Loeb, dziewięciokrotny mistrz świata, w tegorocznym cyklu startuje sporadycznie, w planie ma tylko pięć rajdów. Jego podstawowym obowiązkiem jest praca w zespole techniczno-projektowym Citroena.
Pomimo tego nadal jest w znakomitej formie. W piątek wykorzystał błąd prowadzącego dotychczas najgroźniejszego rywala, rodaka Sebastiena Ogiera (VW Polo WRC) na siódmym odcinku specjalnym i wyprzedził go w klasyfikacji.
Później wygrał dwa OS-y i prowadzi w rajdzie po drugim dniu mając 40,3 s przewagi nad Ogierem. Na trzecie miejsce awansował Rosjanin Jewgienij Nowikow (Ford Fiesta WRC), który traci do lidera już 2.39,5.

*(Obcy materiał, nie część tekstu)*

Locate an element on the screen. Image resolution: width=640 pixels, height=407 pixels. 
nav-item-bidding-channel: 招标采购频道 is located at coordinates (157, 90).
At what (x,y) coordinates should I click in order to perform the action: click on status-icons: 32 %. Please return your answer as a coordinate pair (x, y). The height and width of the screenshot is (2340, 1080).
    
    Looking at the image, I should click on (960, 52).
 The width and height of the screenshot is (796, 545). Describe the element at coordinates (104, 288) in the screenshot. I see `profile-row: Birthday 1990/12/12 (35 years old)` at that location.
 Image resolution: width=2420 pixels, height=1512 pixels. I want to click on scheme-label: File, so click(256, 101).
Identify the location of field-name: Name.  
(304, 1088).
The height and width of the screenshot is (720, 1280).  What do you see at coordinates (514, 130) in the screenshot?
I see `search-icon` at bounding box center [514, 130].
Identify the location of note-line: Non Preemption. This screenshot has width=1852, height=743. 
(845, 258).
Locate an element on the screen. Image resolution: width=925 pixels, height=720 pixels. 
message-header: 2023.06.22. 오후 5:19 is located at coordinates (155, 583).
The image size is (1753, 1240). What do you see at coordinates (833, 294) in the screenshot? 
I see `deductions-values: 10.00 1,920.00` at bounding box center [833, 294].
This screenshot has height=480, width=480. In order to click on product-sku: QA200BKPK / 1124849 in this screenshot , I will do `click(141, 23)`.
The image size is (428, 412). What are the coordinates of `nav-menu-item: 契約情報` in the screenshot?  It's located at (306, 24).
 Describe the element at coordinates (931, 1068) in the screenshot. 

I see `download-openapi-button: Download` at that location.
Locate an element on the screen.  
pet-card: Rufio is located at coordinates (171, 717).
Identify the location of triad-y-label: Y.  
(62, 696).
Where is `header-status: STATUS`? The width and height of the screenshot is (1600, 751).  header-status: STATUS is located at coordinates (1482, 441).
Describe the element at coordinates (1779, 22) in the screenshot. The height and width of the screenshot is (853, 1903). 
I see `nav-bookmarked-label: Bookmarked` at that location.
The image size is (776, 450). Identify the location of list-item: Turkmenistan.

Ogier i Fin Mikko Hirvonen (Citroen DS3 WRC) przebili opony i na ostatnim OS-ie sporo stracili. Fin, który był trzeci, stracił do Loeba, zwycięzcy ostatniej próby prawie sześć minut i przestał się liczyć w walce o zwycięstwo. Jest szósty ze stratą 6.49,2 do Loeba.
Awaria zawieszenia ponownie zatrzymała na trasie jedynego startującego w rajdzie polskiego kierowcę. Michał Kościuszko, po przejechaniu około 30 kilometrów bardzo trudnego, pierwszego piątkowego OS-u stanął na trasie z uszkodzonym zawieszeniem Mini WRC.
Ten sam element zawiódł poprzedniego dnia, ale auto zostało naprawione w serwisie i krakowski kierowca ruszył na trasę drugiego etapu z doliczonymi 10 minutami, co zepchnęło go na 14. miejsce.
Jeśli awarię ponownie uda się usunąć, polska załoga wystartuje w sobotę, w tzw. systemie Rally 2, oczywiście już bez szans na liczący się wynik.
W sobotę, ostatni dzień rajdu. Zaplanowano cztery OS-y liczące w sumie 77,9 km, w tym najbardziej widowiskowy El Condor.
Zakończenie rywalizacji - ok. godz. 19.20 czasu polskiego.